What you have to do: An exact transcription of all the data is required.

Data entries:
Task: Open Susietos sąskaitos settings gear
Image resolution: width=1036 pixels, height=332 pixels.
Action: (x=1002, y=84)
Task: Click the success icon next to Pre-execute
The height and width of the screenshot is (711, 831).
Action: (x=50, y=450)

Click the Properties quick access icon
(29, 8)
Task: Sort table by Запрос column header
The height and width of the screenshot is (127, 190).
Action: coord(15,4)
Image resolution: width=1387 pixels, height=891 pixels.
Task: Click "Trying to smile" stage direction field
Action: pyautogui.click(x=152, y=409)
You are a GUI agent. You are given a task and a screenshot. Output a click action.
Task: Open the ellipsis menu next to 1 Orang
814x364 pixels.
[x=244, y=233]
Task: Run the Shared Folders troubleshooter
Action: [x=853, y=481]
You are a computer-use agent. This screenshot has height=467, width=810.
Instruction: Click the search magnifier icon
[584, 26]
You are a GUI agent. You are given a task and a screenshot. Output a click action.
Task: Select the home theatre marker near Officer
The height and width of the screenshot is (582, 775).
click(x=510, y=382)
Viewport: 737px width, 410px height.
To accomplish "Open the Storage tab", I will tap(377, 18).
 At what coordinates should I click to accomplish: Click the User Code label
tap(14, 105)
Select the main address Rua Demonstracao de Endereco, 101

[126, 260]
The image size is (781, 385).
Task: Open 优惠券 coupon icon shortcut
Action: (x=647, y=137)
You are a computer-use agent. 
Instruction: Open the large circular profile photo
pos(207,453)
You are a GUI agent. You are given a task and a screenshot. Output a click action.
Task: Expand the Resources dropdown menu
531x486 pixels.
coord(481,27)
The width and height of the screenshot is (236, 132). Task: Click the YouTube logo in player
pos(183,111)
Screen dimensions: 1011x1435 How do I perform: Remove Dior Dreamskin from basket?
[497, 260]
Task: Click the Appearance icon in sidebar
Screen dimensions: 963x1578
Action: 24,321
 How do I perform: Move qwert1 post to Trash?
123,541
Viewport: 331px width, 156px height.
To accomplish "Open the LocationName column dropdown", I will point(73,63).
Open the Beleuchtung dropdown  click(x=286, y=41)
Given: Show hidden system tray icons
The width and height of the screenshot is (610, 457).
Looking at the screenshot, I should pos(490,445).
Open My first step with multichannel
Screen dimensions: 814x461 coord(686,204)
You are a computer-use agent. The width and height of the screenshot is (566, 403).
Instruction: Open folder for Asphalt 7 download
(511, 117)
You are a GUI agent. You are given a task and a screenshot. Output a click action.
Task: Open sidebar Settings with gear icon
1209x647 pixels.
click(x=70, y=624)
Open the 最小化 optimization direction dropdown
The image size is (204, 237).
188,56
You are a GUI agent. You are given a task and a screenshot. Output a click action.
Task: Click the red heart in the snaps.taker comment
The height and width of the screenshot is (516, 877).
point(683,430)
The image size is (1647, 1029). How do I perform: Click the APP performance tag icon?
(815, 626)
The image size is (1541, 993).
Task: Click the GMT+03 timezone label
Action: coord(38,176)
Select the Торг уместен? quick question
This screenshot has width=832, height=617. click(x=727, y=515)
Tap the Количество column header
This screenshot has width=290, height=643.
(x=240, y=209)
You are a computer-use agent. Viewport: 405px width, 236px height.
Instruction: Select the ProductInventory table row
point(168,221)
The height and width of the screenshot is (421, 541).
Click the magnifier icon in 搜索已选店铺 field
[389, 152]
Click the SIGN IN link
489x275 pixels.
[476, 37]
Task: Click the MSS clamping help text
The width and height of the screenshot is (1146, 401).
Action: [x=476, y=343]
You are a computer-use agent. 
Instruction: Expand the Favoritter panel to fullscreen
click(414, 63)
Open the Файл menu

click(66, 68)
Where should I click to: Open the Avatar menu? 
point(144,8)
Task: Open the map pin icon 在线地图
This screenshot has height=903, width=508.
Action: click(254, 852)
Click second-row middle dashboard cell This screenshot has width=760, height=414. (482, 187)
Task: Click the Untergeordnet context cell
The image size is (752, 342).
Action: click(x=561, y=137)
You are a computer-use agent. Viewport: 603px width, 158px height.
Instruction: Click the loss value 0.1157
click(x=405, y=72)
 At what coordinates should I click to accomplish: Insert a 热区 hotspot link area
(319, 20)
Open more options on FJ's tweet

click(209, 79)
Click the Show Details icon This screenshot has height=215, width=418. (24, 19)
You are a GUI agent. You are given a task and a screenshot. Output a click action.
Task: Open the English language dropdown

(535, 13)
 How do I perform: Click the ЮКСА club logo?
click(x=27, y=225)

Exercise result:
Task: Open Susietos sąskaitos settings gear
Image resolution: width=1036 pixels, height=332 pixels.
Action: (x=1002, y=84)
Task: Click the success icon next to Pre-execute
The height and width of the screenshot is (711, 831).
Action: (x=50, y=450)

Click the Properties quick access icon
(29, 8)
Task: Sort table by Запрос column header
The height and width of the screenshot is (127, 190).
Action: coord(15,4)
Image resolution: width=1387 pixels, height=891 pixels.
Task: Click "Trying to smile" stage direction field
Action: pyautogui.click(x=152, y=409)
You are a GUI agent. You are given a task and a screenshot. Output a click action.
Task: Open the ellipsis menu next to 1 Orang
814x364 pixels.
[x=244, y=233]
Task: Run the Shared Folders troubleshooter
Action: [x=853, y=481]
You are a computer-use agent. This screenshot has height=467, width=810.
Instruction: Click the search magnifier icon
[584, 26]
You are a GUI agent. You are given a task and a screenshot. Output a click action.
Task: Select the home theatre marker near Officer
The height and width of the screenshot is (582, 775).
click(x=510, y=382)
Viewport: 737px width, 410px height.
To accomplish "Open the Storage tab", I will tap(377, 18).
 At what coordinates should I click to accomplish: Click the User Code label
tap(14, 105)
Select the main address Rua Demonstracao de Endereco, 101

[126, 260]
The image size is (781, 385).
Task: Open 优惠券 coupon icon shortcut
Action: (x=647, y=137)
You are a computer-use agent. 
Instruction: Open the large circular profile photo
pos(207,453)
You are a GUI agent. You are given a task and a screenshot. Output a click action.
Task: Expand the Resources dropdown menu
531x486 pixels.
coord(481,27)
The width and height of the screenshot is (236, 132). Task: Click the YouTube logo in player
pos(183,111)
Screen dimensions: 1011x1435 How do I perform: Remove Dior Dreamskin from basket?
[497, 260]
Task: Click the Appearance icon in sidebar
Screen dimensions: 963x1578
Action: 24,321
 How do I perform: Move qwert1 post to Trash?
123,541
Viewport: 331px width, 156px height.
To accomplish "Open the LocationName column dropdown", I will point(73,63).
Open the Beleuchtung dropdown  click(x=286, y=41)
Given: Show hidden system tray icons
The width and height of the screenshot is (610, 457).
Looking at the screenshot, I should pos(490,445).
Open My first step with multichannel
Screen dimensions: 814x461 coord(686,204)
You are a computer-use agent. The width and height of the screenshot is (566, 403).
Instruction: Open folder for Asphalt 7 download
(511, 117)
You are a GUI agent. You are given a task and a screenshot. Output a click action.
Task: Open sidebar Settings with gear icon
1209x647 pixels.
click(x=70, y=624)
Open the 最小化 optimization direction dropdown
The image size is (204, 237).
188,56
You are a GUI agent. You are given a task and a screenshot. Output a click action.
Task: Click the red heart in the snaps.taker comment
The height and width of the screenshot is (516, 877).
point(683,430)
The image size is (1647, 1029). How do I perform: Click the APP performance tag icon?
(815, 626)
The image size is (1541, 993).
Task: Click the GMT+03 timezone label
Action: coord(38,176)
Select the Торг уместен? quick question
This screenshot has width=832, height=617. click(x=727, y=515)
Tap the Количество column header
This screenshot has width=290, height=643.
(x=240, y=209)
You are a computer-use agent. Viewport: 405px width, 236px height.
Instruction: Select the ProductInventory table row
point(168,221)
The height and width of the screenshot is (421, 541).
Click the magnifier icon in 搜索已选店铺 field
[389, 152]
Click the SIGN IN link
489x275 pixels.
[476, 37]
Task: Click the MSS clamping help text
The width and height of the screenshot is (1146, 401).
Action: [x=476, y=343]
You are a computer-use agent. 
Instruction: Expand the Favoritter panel to fullscreen
click(414, 63)
Open the Файл menu

click(66, 68)
Where should I click to: Open the Avatar menu? 
point(144,8)
Task: Open the map pin icon 在线地图
This screenshot has height=903, width=508.
Action: click(254, 852)
Click second-row middle dashboard cell This screenshot has width=760, height=414. (482, 187)
Task: Click the Untergeordnet context cell
The image size is (752, 342).
Action: click(x=561, y=137)
You are a computer-use agent. Viewport: 603px width, 158px height.
Instruction: Click the loss value 0.1157
click(x=405, y=72)
 At what coordinates should I click to accomplish: Insert a 热区 hotspot link area
(319, 20)
Open more options on FJ's tweet

click(209, 79)
Click the Show Details icon This screenshot has height=215, width=418. (24, 19)
You are a GUI agent. You are given a task and a screenshot. Output a click action.
Task: Open the English language dropdown

(535, 13)
 How do I perform: Click the ЮКСА club logo?
click(x=27, y=225)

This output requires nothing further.